TASK INSTRUCTIONS
Set down the full listing that follows, word for word.
== DATA PROVIDED
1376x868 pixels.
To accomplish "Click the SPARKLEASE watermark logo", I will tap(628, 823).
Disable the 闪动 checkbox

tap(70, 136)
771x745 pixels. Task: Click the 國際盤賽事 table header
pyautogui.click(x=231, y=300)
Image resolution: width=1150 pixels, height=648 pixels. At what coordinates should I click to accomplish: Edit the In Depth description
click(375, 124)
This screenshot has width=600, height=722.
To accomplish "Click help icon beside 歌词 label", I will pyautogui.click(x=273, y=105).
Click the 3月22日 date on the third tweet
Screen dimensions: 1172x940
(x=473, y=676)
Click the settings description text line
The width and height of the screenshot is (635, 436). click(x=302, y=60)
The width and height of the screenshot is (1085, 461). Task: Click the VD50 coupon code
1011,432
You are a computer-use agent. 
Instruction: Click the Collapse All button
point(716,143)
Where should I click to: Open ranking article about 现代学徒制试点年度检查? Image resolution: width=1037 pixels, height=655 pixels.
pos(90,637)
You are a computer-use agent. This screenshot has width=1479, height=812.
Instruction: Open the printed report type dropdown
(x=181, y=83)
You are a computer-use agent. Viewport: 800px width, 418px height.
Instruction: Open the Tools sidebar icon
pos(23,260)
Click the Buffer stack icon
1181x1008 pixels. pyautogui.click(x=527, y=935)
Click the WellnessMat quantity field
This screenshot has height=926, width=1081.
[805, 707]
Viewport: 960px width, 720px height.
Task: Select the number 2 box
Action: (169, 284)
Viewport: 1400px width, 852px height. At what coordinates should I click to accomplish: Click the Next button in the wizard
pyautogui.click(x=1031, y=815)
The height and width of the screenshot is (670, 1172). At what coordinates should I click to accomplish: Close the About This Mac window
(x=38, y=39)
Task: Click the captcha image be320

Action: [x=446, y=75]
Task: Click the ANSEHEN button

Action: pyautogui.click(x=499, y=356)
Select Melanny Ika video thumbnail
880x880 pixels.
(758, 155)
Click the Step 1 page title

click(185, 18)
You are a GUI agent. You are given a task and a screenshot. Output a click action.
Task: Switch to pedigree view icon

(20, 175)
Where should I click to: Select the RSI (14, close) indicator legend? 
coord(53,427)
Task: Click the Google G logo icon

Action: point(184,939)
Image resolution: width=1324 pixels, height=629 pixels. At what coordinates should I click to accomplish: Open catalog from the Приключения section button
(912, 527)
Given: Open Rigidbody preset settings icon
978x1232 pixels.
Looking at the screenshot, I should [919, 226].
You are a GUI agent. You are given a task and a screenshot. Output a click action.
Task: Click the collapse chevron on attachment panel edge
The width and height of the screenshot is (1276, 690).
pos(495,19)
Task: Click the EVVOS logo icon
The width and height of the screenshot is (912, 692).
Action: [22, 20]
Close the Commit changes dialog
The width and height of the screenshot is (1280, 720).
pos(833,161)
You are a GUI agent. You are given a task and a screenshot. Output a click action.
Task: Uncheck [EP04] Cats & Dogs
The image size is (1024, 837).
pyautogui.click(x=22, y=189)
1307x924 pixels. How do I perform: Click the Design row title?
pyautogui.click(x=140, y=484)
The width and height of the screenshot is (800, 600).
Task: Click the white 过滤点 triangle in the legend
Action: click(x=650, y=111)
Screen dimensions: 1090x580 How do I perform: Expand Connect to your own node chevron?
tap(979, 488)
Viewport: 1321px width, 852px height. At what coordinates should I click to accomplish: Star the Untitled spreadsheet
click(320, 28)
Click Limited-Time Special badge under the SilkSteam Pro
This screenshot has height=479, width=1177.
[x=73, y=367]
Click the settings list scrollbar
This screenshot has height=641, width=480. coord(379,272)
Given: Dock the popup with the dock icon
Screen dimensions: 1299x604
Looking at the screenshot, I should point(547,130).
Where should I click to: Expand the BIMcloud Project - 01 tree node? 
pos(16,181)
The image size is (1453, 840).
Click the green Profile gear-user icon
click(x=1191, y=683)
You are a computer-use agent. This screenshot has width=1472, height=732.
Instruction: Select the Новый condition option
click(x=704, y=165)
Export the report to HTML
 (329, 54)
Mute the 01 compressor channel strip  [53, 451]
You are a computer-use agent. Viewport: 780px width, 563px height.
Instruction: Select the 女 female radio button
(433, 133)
====
YOUR SOLUTION
1376x868 pixels.
To accomplish "Click the SPARKLEASE watermark logo", I will tap(628, 823).
Disable the 闪动 checkbox

tap(70, 136)
771x745 pixels. Task: Click the 國際盤賽事 table header
pyautogui.click(x=231, y=300)
Image resolution: width=1150 pixels, height=648 pixels. At what coordinates should I click to accomplish: Edit the In Depth description
click(375, 124)
This screenshot has width=600, height=722.
To accomplish "Click help icon beside 歌词 label", I will pyautogui.click(x=273, y=105).
Click the 3月22日 date on the third tweet
Screen dimensions: 1172x940
(x=473, y=676)
Click the settings description text line
The width and height of the screenshot is (635, 436). click(x=302, y=60)
The width and height of the screenshot is (1085, 461). Task: Click the VD50 coupon code
1011,432
You are a computer-use agent. 
Instruction: Click the Collapse All button
point(716,143)
Where should I click to: Open ranking article about 现代学徒制试点年度检查? Image resolution: width=1037 pixels, height=655 pixels.
pos(90,637)
You are a computer-use agent. This screenshot has width=1479, height=812.
Instruction: Open the printed report type dropdown
(x=181, y=83)
You are a computer-use agent. Viewport: 800px width, 418px height.
Instruction: Open the Tools sidebar icon
pos(23,260)
Click the Buffer stack icon
1181x1008 pixels. pyautogui.click(x=527, y=935)
Click the WellnessMat quantity field
This screenshot has height=926, width=1081.
[805, 707]
Viewport: 960px width, 720px height.
Task: Select the number 2 box
Action: (169, 284)
Viewport: 1400px width, 852px height. At what coordinates should I click to accomplish: Click the Next button in the wizard
pyautogui.click(x=1031, y=815)
The height and width of the screenshot is (670, 1172). At what coordinates should I click to accomplish: Close the About This Mac window
(x=38, y=39)
Task: Click the captcha image be320

Action: [x=446, y=75]
Task: Click the ANSEHEN button

Action: pyautogui.click(x=499, y=356)
Select Melanny Ika video thumbnail
880x880 pixels.
(758, 155)
Click the Step 1 page title

click(185, 18)
You are a GUI agent. You are given a task and a screenshot. Output a click action.
Task: Switch to pedigree view icon

(20, 175)
Where should I click to: Select the RSI (14, close) indicator legend? 
coord(53,427)
Task: Click the Google G logo icon

Action: point(184,939)
Image resolution: width=1324 pixels, height=629 pixels. At what coordinates should I click to accomplish: Open catalog from the Приключения section button
(912, 527)
Given: Open Rigidbody preset settings icon
978x1232 pixels.
Looking at the screenshot, I should [919, 226].
You are a GUI agent. You are given a task and a screenshot. Output a click action.
Task: Click the collapse chevron on attachment panel edge
The width and height of the screenshot is (1276, 690).
pos(495,19)
Task: Click the EVVOS logo icon
The width and height of the screenshot is (912, 692).
Action: [22, 20]
Close the Commit changes dialog
The width and height of the screenshot is (1280, 720).
pos(833,161)
You are a GUI agent. You are given a task and a screenshot. Output a click action.
Task: Uncheck [EP04] Cats & Dogs
The image size is (1024, 837).
pyautogui.click(x=22, y=189)
1307x924 pixels. How do I perform: Click the Design row title?
pyautogui.click(x=140, y=484)
The width and height of the screenshot is (800, 600).
Task: Click the white 过滤点 triangle in the legend
Action: click(x=650, y=111)
Screen dimensions: 1090x580 How do I perform: Expand Connect to your own node chevron?
tap(979, 488)
Viewport: 1321px width, 852px height. At what coordinates should I click to accomplish: Star the Untitled spreadsheet
click(320, 28)
Click Limited-Time Special badge under the SilkSteam Pro
This screenshot has height=479, width=1177.
[x=73, y=367]
Click the settings list scrollbar
This screenshot has height=641, width=480. coord(379,272)
Given: Dock the popup with the dock icon
Screen dimensions: 1299x604
Looking at the screenshot, I should point(547,130).
Where should I click to: Expand the BIMcloud Project - 01 tree node? 
pos(16,181)
The image size is (1453, 840).
Click the green Profile gear-user icon
click(x=1191, y=683)
You are a computer-use agent. This screenshot has width=1472, height=732.
Instruction: Select the Новый condition option
click(x=704, y=165)
Export the report to HTML
 (329, 54)
Mute the 01 compressor channel strip  [53, 451]
You are a computer-use agent. Viewport: 780px width, 563px height.
Instruction: Select the 女 female radio button
(433, 133)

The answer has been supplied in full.